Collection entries
↓↓↓
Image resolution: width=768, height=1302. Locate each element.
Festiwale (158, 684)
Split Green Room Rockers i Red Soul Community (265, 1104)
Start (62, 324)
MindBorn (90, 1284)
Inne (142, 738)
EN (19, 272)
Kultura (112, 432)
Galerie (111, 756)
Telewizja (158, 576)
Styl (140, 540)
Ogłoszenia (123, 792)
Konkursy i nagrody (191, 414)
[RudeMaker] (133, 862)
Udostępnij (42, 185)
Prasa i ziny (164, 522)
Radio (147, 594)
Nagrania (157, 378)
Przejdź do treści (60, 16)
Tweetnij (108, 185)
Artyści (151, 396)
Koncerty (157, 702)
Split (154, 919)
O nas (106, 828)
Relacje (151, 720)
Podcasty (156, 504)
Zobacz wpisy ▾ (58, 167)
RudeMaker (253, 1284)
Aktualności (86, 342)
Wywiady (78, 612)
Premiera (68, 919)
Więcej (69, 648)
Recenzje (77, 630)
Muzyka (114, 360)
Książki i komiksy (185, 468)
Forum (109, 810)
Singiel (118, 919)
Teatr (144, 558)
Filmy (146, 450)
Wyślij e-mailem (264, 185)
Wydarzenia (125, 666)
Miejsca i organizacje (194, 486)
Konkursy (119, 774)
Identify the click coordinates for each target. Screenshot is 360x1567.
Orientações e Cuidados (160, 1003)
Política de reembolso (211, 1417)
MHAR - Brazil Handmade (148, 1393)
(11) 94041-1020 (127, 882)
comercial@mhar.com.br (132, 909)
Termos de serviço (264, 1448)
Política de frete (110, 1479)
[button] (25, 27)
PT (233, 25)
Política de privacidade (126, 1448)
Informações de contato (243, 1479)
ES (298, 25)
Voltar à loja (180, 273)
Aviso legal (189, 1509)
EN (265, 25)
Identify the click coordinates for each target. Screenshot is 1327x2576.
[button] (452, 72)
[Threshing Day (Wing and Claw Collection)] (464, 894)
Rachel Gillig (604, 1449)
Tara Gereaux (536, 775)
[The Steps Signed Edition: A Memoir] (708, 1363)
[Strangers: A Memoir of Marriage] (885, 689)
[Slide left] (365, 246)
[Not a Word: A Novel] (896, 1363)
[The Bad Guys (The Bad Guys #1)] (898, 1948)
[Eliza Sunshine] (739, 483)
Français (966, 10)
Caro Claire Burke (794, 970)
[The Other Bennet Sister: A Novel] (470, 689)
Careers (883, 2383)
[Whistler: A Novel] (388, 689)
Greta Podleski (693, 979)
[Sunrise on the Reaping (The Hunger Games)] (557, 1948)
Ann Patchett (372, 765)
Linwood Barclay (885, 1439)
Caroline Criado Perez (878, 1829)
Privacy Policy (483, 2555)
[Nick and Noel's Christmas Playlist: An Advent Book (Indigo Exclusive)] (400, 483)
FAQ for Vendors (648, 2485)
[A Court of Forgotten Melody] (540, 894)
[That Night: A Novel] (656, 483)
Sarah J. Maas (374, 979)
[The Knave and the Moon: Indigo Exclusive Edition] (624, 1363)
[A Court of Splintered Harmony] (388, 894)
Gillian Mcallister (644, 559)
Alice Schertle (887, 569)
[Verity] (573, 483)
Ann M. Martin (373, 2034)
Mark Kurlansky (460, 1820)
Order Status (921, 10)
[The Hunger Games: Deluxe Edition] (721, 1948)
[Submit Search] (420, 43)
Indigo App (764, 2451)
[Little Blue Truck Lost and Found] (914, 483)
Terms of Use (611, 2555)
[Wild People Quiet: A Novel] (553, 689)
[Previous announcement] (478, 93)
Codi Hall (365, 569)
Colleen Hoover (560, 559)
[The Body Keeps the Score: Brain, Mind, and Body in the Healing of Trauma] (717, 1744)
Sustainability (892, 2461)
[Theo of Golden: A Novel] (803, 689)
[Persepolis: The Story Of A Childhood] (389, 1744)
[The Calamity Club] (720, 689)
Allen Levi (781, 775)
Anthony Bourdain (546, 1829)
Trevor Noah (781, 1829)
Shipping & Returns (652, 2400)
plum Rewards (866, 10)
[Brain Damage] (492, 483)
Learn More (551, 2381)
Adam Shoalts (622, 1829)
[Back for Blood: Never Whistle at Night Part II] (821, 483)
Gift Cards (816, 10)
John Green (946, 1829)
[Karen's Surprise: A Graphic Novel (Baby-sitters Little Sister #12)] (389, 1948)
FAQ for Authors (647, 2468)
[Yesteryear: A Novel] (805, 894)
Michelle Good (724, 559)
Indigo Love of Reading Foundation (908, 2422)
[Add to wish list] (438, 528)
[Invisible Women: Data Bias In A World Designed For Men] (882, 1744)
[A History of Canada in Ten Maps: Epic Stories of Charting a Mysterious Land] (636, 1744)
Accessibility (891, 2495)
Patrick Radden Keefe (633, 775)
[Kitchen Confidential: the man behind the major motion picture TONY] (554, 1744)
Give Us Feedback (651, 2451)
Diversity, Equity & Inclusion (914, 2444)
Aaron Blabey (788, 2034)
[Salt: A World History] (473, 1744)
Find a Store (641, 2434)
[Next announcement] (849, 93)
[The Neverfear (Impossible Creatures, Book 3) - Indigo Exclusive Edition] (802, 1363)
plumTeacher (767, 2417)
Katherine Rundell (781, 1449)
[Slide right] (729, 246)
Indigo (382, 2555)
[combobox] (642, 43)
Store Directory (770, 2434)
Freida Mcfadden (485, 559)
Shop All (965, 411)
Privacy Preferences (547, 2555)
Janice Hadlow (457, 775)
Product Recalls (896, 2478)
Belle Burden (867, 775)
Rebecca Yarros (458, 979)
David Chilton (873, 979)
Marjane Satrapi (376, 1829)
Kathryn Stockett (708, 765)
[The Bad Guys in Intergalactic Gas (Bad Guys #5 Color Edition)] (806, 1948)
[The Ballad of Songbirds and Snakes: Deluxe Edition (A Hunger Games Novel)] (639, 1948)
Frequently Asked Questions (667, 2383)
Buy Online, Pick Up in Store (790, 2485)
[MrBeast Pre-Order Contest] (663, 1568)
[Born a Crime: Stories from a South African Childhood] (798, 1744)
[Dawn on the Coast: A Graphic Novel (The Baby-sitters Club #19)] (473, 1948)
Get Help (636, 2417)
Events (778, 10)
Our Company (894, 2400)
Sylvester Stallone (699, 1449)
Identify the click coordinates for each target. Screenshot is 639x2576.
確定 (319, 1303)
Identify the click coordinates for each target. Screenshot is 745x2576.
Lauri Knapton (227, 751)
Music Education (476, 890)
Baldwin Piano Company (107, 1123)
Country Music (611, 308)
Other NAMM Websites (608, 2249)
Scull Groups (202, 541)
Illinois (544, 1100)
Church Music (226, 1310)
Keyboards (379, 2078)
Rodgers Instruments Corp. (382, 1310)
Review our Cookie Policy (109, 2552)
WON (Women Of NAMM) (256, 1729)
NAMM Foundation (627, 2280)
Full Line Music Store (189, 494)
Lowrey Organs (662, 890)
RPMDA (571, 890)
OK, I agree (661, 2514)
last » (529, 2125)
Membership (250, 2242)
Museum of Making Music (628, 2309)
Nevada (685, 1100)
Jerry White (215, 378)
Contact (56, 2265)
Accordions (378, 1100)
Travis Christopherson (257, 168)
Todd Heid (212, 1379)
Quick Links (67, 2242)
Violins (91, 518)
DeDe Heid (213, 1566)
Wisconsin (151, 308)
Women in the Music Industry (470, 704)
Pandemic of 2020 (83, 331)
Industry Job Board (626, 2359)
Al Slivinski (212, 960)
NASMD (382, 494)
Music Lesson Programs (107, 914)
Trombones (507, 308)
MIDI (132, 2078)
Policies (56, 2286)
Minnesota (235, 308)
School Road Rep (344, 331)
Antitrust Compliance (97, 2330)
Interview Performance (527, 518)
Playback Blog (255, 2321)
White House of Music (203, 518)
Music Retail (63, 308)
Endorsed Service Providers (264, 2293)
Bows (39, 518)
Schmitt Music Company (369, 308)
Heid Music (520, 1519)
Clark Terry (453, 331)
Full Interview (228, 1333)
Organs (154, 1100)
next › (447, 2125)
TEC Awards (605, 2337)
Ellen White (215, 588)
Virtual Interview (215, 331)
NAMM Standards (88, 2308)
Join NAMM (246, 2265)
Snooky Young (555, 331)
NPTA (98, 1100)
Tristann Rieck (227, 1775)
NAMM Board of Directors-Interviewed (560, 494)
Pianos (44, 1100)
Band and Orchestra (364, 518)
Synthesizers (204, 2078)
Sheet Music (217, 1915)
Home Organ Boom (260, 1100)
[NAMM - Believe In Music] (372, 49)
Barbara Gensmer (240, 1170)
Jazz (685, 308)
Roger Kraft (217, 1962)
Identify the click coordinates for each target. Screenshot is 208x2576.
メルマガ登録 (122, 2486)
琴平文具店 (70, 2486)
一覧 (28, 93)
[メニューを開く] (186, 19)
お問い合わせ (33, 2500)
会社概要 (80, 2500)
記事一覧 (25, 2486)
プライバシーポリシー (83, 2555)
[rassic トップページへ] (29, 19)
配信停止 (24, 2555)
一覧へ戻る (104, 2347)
↑↑↑
Exercise description
Every line above from the line with "[Whistler: A Novel] (388, 689)" to the line with "Aaron Blabey (788, 2034)", inclusive, must be returned exactly; no other line belongs in the reply.

Exercise output
[Whistler: A Novel] (388, 689)
Greta Podleski (693, 979)
[Sunrise on the Reaping (The Hunger Games)] (557, 1948)
Ann Patchett (372, 765)
Linwood Barclay (885, 1439)
Caroline Criado Perez (878, 1829)
Privacy Policy (483, 2555)
[Nick and Noel's Christmas Playlist: An Advent Book (Indigo Exclusive)] (400, 483)
FAQ for Vendors (648, 2485)
[A Court of Forgotten Melody] (540, 894)
[That Night: A Novel] (656, 483)
Sarah J. Maas (374, 979)
[The Knave and the Moon: Indigo Exclusive Edition] (624, 1363)
[A Court of Splintered Harmony] (388, 894)
Gillian Mcallister (644, 559)
Alice Schertle (887, 569)
[Verity] (573, 483)
Ann M. Martin (373, 2034)
Mark Kurlansky (460, 1820)
Order Status (921, 10)
[The Hunger Games: Deluxe Edition] (721, 1948)
[Submit Search] (420, 43)
Indigo App (764, 2451)
[Little Blue Truck Lost and Found] (914, 483)
Terms of Use (611, 2555)
[Wild People Quiet: A Novel] (553, 689)
[Previous announcement] (478, 93)
Codi Hall (365, 569)
Colleen Hoover (560, 559)
[The Body Keeps the Score: Brain, Mind, and Body in the Healing of Trauma] (717, 1744)
Sustainability (892, 2461)
[Theo of Golden: A Novel] (803, 689)
[Persepolis: The Story Of A Childhood] (389, 1744)
[The Calamity Club] (720, 689)
Allen Levi (781, 775)
Anthony Bourdain (546, 1829)
Trevor Noah (781, 1829)
Shipping & Returns (652, 2400)
plum Rewards (866, 10)
[Brain Damage] (492, 483)
Learn More (551, 2381)
Adam Shoalts (622, 1829)
[Back for Blood: Never Whistle at Night Part II] (821, 483)
Gift Cards (816, 10)
John Green (946, 1829)
[Karen's Surprise: A Graphic Novel (Baby-sitters Little Sister #12)] (389, 1948)
FAQ for Authors (647, 2468)
[Yesteryear: A Novel] (805, 894)
Michelle Good (724, 559)
Indigo Love of Reading Foundation (908, 2422)
[Add to wish list] (438, 528)
[Invisible Women: Data Bias In A World Designed For Men] (882, 1744)
[A History of Canada in Ten Maps: Epic Stories of Charting a Mysterious Land] (636, 1744)
Accessibility (891, 2495)
Patrick Radden Keefe (633, 775)
[Kitchen Confidential: the man behind the major motion picture TONY] (554, 1744)
Give Us Feedback (651, 2451)
Diversity, Equity & Inclusion (914, 2444)
Aaron Blabey (788, 2034)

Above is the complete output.